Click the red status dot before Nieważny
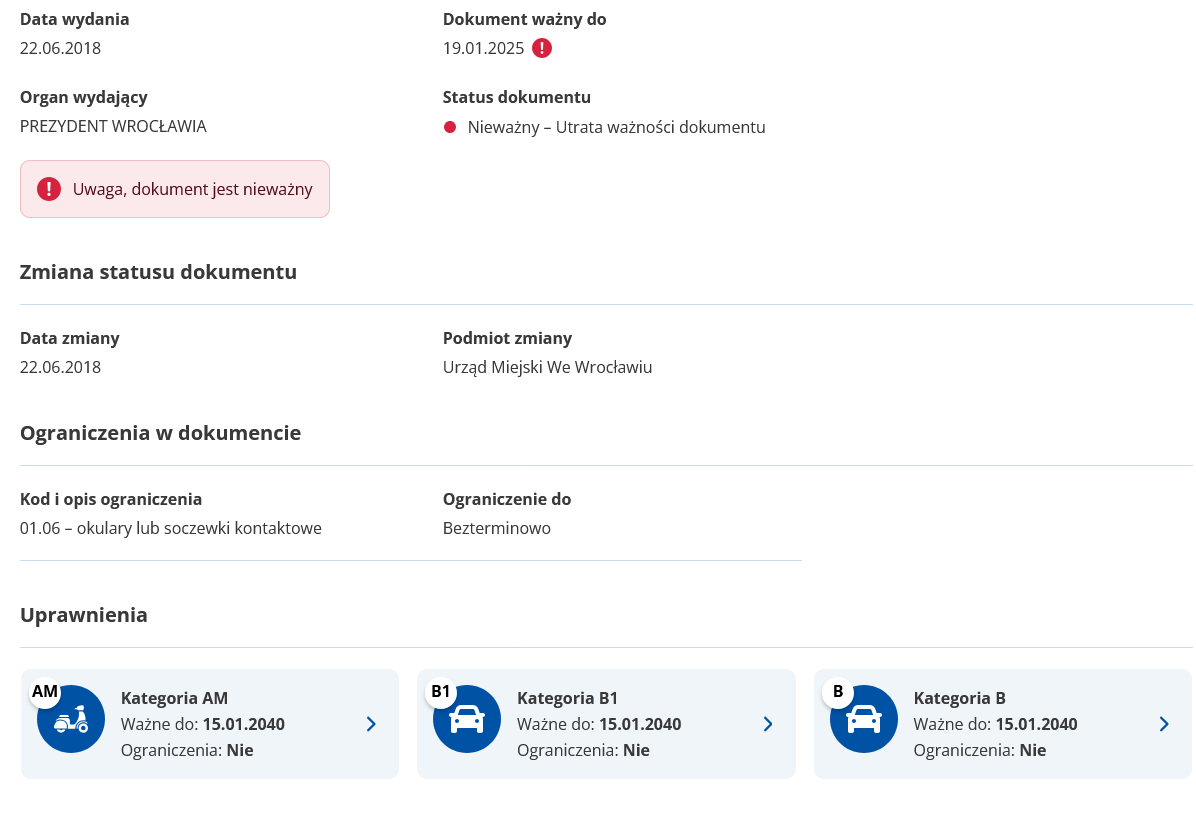The width and height of the screenshot is (1196, 813). point(450,127)
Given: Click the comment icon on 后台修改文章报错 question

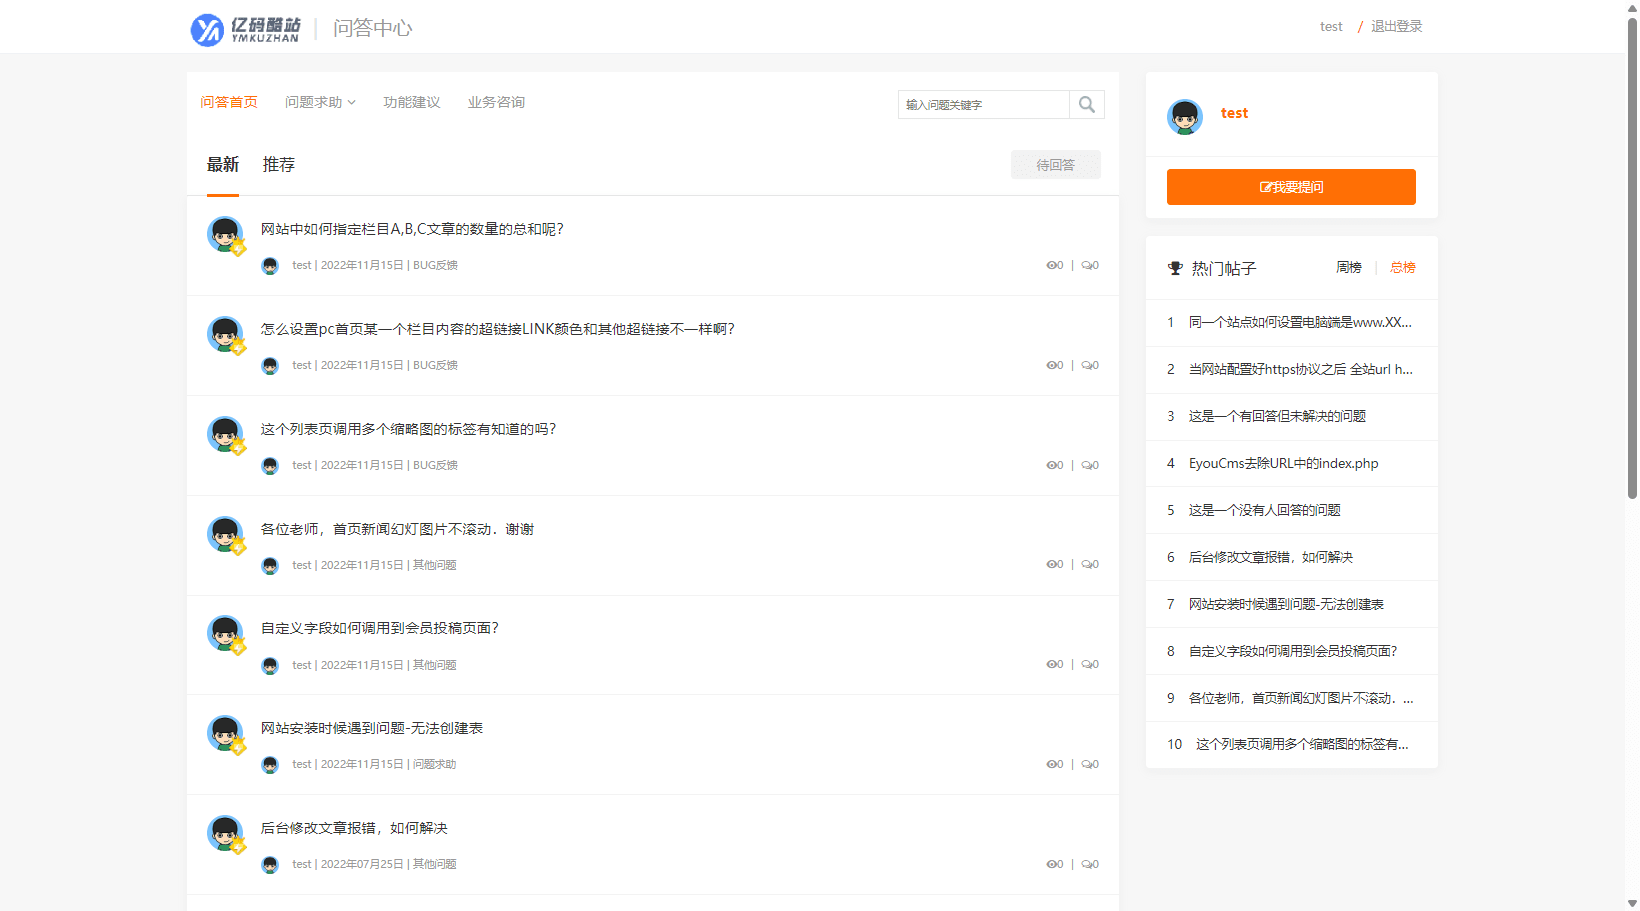Looking at the screenshot, I should (1084, 863).
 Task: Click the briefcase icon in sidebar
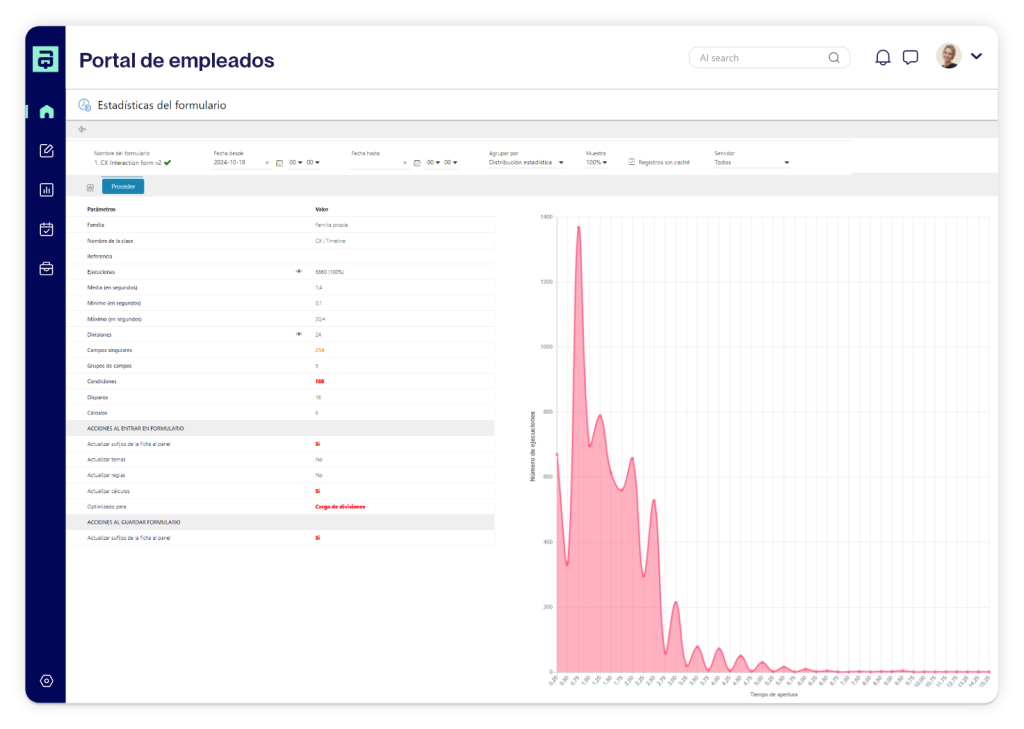(46, 268)
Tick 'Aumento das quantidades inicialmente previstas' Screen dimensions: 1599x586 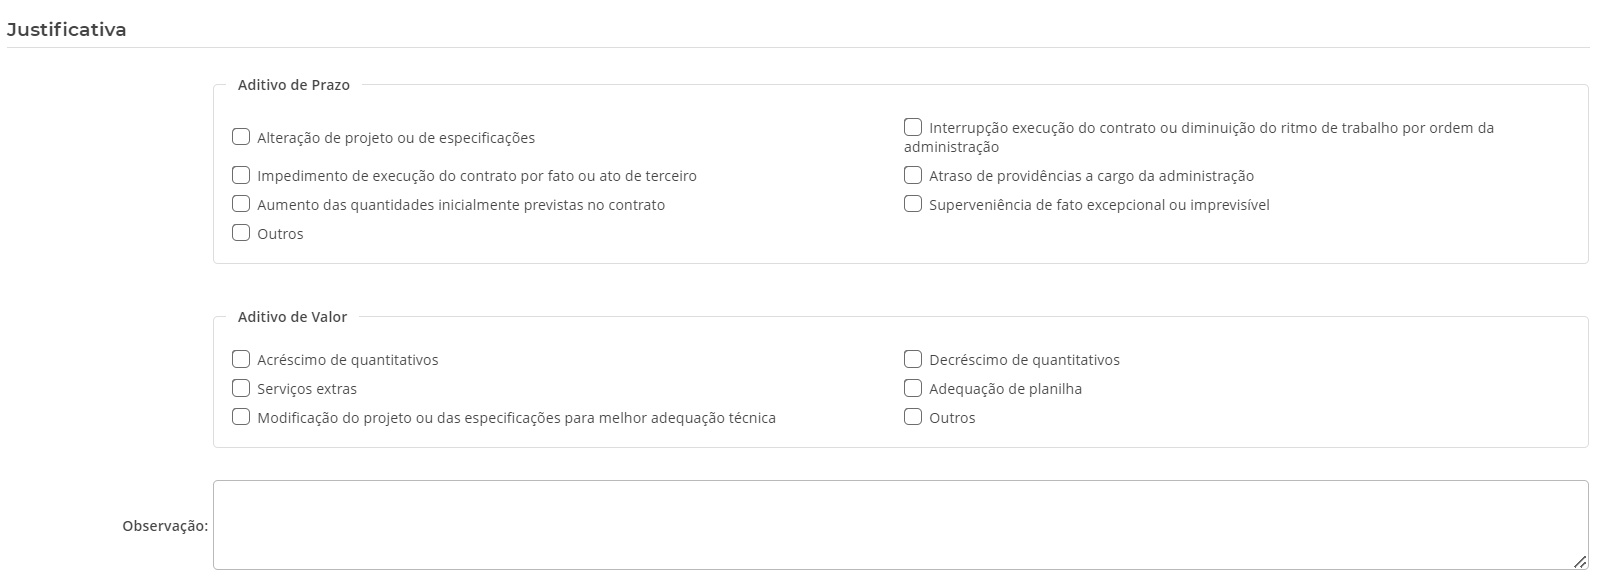click(241, 204)
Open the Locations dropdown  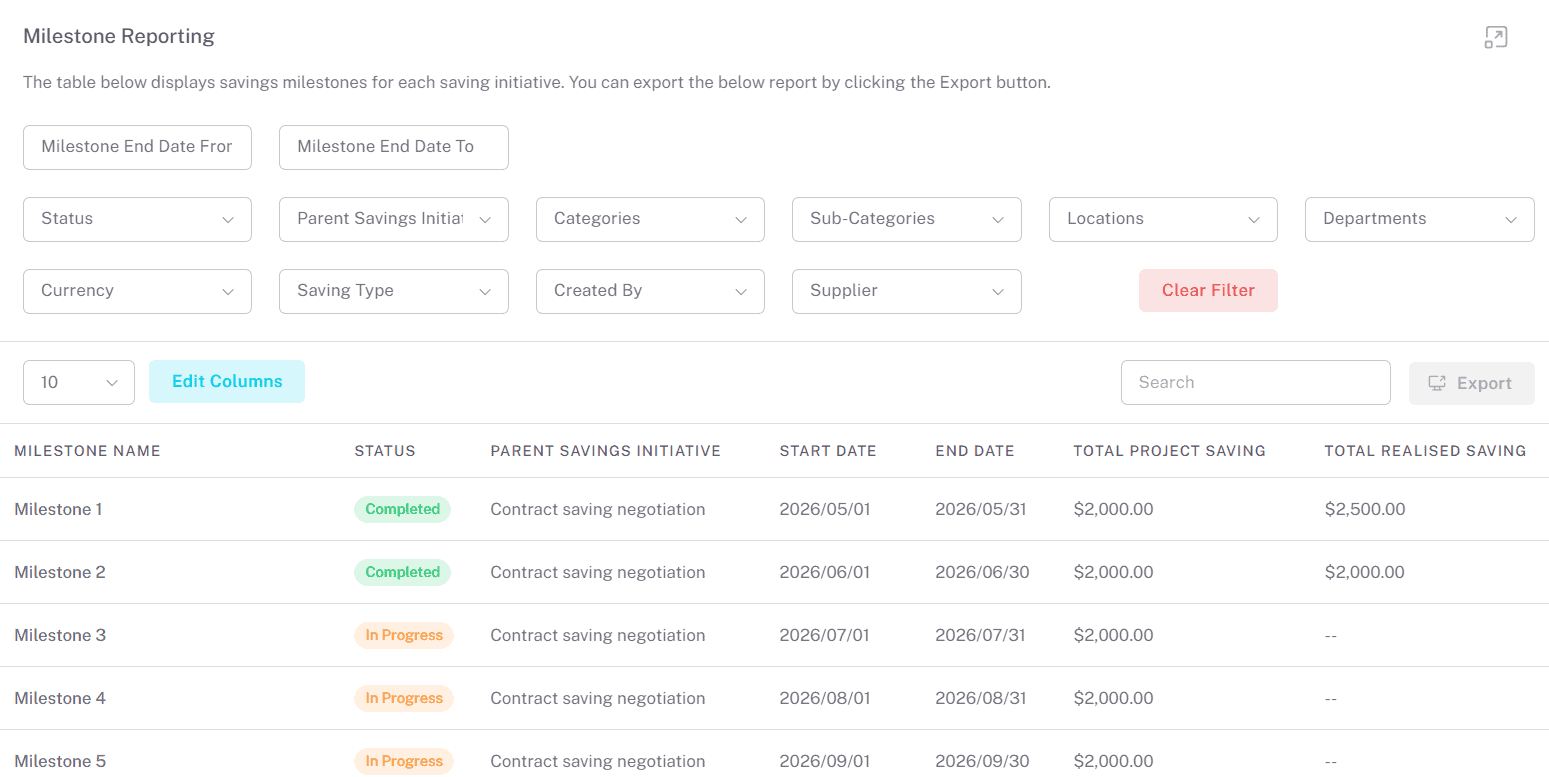[x=1163, y=219]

===============

_練習問題_: 上のエントリから「icon」という語を含む行をすべて探し、一行ずつ書き写してください。

_練習問題の解答_:
Given: Click the comment icon on 后台修改文章报错 question
 Task: Click the briefcase icon in sidebar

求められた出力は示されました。